Une fois délivré de la fascination de ce regard implacable, il crut qu’il pouvait lutter avec elle. Il pensa qu’une terreur soudaine, produite par ce bruit nocturne, s’était emparée d’elle. Ce n’était pas invraisemblable, si l’on songe à sa position équivoque. Ouvrant violemment toutes les portes, il la suivit presque aussitôt.

Mais la chambre était sombre ; et comme Edith ne répondait pas à son appel, il fut forcé de retourner chercher la lampe. Il la souleva pour regarder tout autour de lui, chercha partout, s’attendant à la voir accroupie dans un coin. Mais la chambre était vide. Le salon, la salle à manger qu’il visita successivement, du pas incertain d’un homme qui ne connaît pas les êtres, étaient vides aussi. Ses yeux effrayés regardaient partout, fouillaient derrière les paravents et les sofas ; mais elle n’y était pas. Non, elle n’était pas non plus dans l’antichambre ; il lui suffit d’un coup d’œil pour s’en assurer.

Pendant tout ce temps, les coups de sonnette se répétaient et les gens du dehors frappaient à la porte. Il posa sa lampe par terre à une petite distance et s’approcha pour écouter. Plusieurs personnes causaient ensemble ; deux au moins parlaient anglais ; et, quoique la porte fût massive et qu’on fît grand bruit, il reconnut aussitôt l’une des deux voix.

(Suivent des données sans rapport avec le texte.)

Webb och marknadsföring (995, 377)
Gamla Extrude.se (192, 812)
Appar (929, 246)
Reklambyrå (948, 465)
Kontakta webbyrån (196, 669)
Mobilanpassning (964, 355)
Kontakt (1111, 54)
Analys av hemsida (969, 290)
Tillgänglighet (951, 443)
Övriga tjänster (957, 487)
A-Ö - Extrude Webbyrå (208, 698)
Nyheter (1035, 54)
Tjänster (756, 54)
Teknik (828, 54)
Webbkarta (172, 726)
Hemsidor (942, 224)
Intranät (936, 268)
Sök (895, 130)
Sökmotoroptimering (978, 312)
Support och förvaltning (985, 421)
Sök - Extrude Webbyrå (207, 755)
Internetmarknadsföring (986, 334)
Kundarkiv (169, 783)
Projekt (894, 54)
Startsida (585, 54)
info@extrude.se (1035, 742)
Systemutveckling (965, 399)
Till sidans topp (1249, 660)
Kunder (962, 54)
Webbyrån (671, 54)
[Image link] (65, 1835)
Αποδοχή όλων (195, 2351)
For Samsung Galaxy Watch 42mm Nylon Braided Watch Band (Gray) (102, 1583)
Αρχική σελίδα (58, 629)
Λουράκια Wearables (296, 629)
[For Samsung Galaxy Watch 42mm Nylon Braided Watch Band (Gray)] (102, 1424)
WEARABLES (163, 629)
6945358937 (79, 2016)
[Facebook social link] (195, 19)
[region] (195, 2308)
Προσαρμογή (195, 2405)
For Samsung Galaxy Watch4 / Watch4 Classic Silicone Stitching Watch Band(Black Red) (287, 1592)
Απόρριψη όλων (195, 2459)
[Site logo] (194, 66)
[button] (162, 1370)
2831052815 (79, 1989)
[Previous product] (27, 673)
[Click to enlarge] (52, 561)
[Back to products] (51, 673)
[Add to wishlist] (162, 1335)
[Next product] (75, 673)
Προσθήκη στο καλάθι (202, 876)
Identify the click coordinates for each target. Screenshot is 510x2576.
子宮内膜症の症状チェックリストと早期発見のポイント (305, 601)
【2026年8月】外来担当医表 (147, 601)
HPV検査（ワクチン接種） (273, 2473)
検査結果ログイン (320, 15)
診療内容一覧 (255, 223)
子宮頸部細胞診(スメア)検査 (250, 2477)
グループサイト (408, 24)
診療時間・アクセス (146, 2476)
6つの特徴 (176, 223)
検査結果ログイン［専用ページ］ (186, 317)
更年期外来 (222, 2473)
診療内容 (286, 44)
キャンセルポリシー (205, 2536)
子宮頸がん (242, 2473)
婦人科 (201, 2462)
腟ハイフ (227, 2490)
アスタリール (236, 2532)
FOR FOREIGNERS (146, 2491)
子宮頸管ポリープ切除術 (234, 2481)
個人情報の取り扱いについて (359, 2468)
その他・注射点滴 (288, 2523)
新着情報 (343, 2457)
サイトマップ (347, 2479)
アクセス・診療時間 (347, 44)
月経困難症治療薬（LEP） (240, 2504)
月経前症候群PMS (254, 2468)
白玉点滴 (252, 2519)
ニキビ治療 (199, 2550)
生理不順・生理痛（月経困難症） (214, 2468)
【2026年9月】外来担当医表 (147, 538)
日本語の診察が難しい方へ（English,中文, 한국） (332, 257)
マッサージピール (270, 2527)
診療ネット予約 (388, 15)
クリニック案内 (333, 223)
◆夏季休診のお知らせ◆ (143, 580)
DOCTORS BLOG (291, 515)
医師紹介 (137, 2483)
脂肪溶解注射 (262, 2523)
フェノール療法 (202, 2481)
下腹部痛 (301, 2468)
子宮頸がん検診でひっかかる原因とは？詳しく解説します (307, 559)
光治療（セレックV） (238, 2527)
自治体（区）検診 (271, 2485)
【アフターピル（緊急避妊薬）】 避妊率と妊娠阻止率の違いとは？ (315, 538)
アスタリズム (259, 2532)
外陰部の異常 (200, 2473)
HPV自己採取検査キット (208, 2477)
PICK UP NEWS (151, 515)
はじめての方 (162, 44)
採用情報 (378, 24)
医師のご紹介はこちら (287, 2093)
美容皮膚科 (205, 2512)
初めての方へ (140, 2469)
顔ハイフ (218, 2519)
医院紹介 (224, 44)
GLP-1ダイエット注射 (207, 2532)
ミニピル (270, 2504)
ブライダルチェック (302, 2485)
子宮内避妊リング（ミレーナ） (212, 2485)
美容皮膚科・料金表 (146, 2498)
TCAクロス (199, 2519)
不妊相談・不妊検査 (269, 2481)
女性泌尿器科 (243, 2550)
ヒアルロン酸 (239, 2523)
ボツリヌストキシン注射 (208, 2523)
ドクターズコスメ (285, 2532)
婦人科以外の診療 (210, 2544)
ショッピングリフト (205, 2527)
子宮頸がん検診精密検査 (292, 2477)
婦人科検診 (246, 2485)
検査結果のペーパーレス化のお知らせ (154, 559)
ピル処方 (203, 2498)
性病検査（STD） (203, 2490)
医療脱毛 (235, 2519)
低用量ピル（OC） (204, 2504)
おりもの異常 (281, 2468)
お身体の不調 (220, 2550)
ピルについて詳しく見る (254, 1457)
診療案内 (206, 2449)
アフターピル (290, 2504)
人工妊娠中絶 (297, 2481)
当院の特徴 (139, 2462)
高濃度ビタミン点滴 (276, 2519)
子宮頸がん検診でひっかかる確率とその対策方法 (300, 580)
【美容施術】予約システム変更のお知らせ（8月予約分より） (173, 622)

Il reprit sa lampe, repassa par toutes les pièces, s’arrêtant chaque fois qu’il en quittait une, pour lever sa lampe au-dessus de sa tête et regarder s’il ne la verrait pas. Il était dans la chambre à coucher, quand la porte qui conduisait au petit couloir frappa sa vue. Il s’en approcha et vit qu’elle était fermée en dehors. Edith avait seulement laissé tomber un voile en passant par là et l’avait pris dans la porte.

Cependant on sonnait toujours à la porte de l’escalier et l’on frappait des pieds et des mains.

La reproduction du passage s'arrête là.